Good suggestion.  Done.


> > Source/WebCore/dom/StyledElement.cpp:340
> > +        colors[2] = foundColor.blue();
> 
> Can't we call setProperty() here directly, rather than doing a String::format() which we have to re-parse again later?

As far as I can tell, setProperty() only ever takes a string.  However, I *can* just call setProperty here with the original string, now that it's confirmed to be a valid color name.  I've done so, and changed the other cases to also directly call setProperty and immediately return.

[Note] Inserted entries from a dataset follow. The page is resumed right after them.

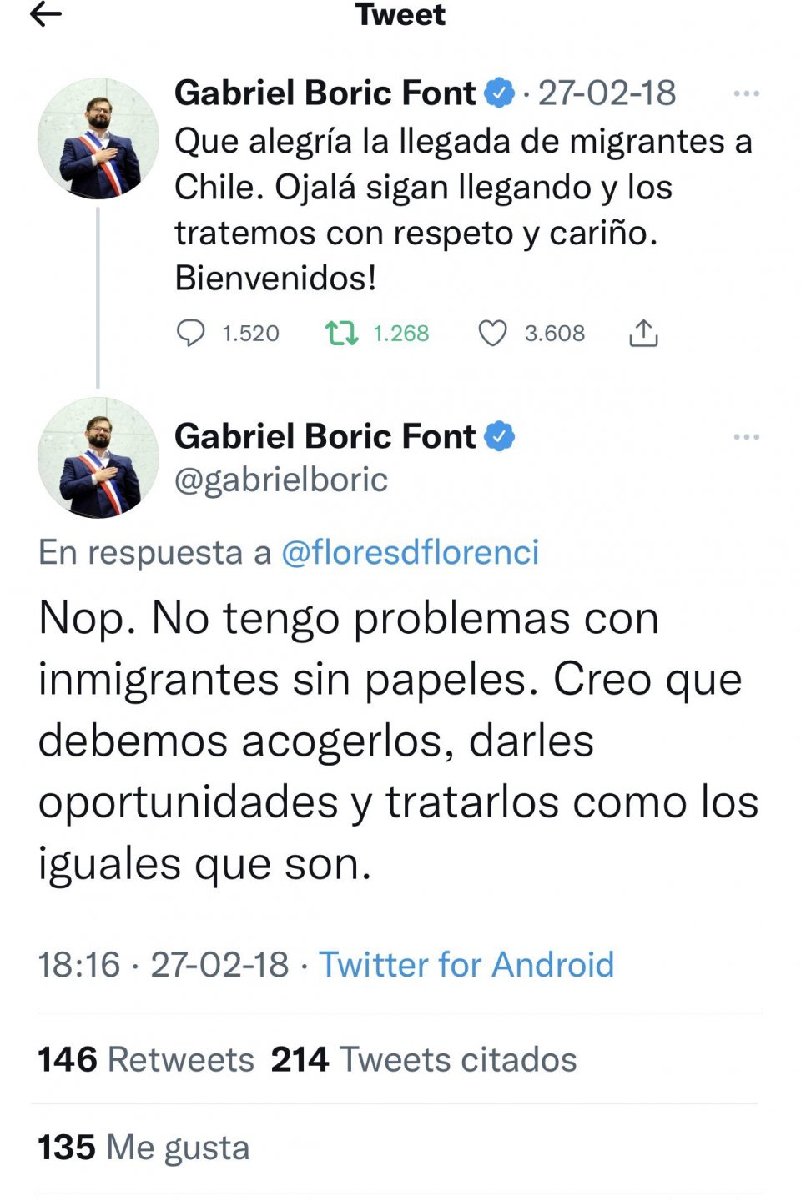Retweet the first tweet about migrantes

tap(341, 334)
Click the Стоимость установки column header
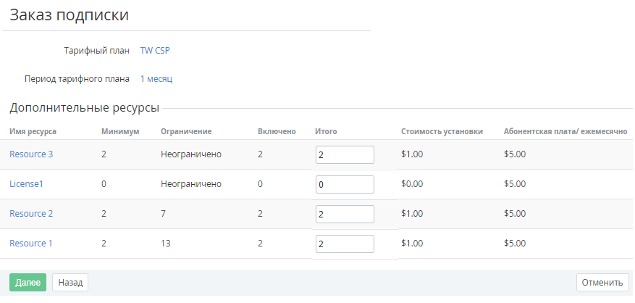The image size is (635, 303). point(442,131)
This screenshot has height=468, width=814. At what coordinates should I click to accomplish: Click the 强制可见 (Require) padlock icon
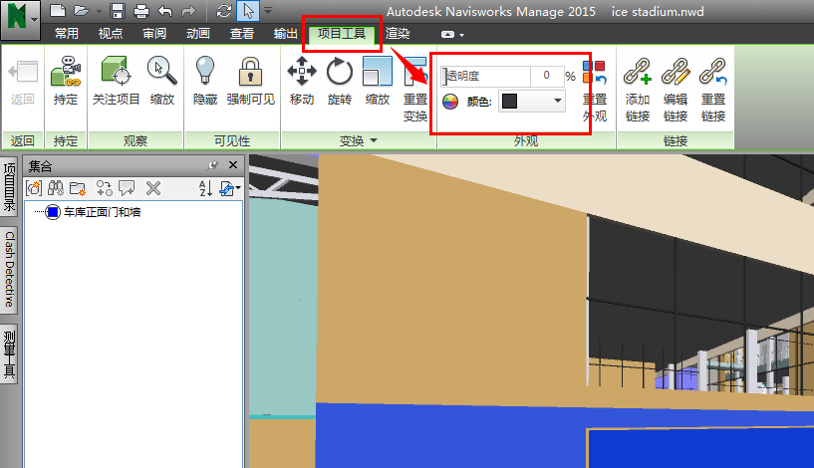click(250, 72)
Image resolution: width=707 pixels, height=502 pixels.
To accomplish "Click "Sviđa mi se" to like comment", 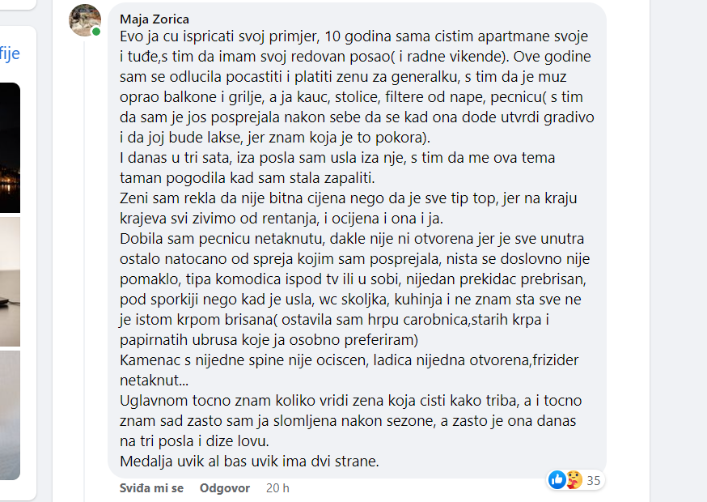I will 151,488.
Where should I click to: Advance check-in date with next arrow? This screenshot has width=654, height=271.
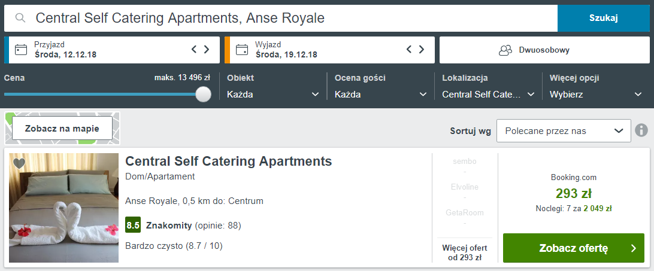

> > Source/WebCore/dom/StyledElement.cpp:344
> > +    } else { 
> 
> We avoid 'else' after return.

Fixed as part of the above.


> > Source/WebCore/dom/StyledElement.cpp:345
> > +        // Otherwise, use the crazy legacy parsing rules.
> 
> Might be nice to put the legacy parsing code into its own method, then the code becomes self-documenting.

The legacy parsing is the entire point of this method, really.  The preceding stuff is just a prelude, testing for the couple of things that are acceptable in legacy colors.


> > Source/WebCore/dom/StyledElement.cpp:347
> > +        // FIXME: Replace all non-BMP characters in color with "00".
> 
> You should file a follow-up bug for this FIXME, but is this not what the isASCIIHexDigit() code below is doing?

Nope.  Non-BMP chars get replaced with "00".  Non-hex chars that are in the BMP get replaced with "0".


> > Source/WebCore/dom/StyledElement.cpp:369
> > +            // Otherwise, we have at least 6 digits.
> 
> You should ASSERT this

Done.

> > Source/WebCore/dom/StyledElement.cpp:372
> > +            int componentSearchWindowSize = min(componentLength, static_cast<size_t>(8));
> 
> You can avoid the ugly static_cast by using min<int>()

Done.  (I used min<size_t>.)

> > Source/WebCore/dom/StyledElement.cpp:395
> > +    color = String::format("#%02x%02x%02x", colors[0], colors[1], colors[2]);
> 
> It's a shame to do all this work to compute the color components, and then turn around and make a String out of them.

You're right.  I can just use the found components directly, instead of making them into a number and then back into a string.  Done.  (This part of the code was around before I started touching things.)
Comment 16 Tab Atkins 2011-06-21 11:54:20 PDT
(In reply to comment #14)
> (From update of attachment 98026 [details])
> View in context: https://bugs.webkit.org/attachment.cgi?id=98026&action=review
> 
> This change looks OK, but the same logic could be done with no memory allocation except for the allocation of the strings for the property values. I’d prefer to see that.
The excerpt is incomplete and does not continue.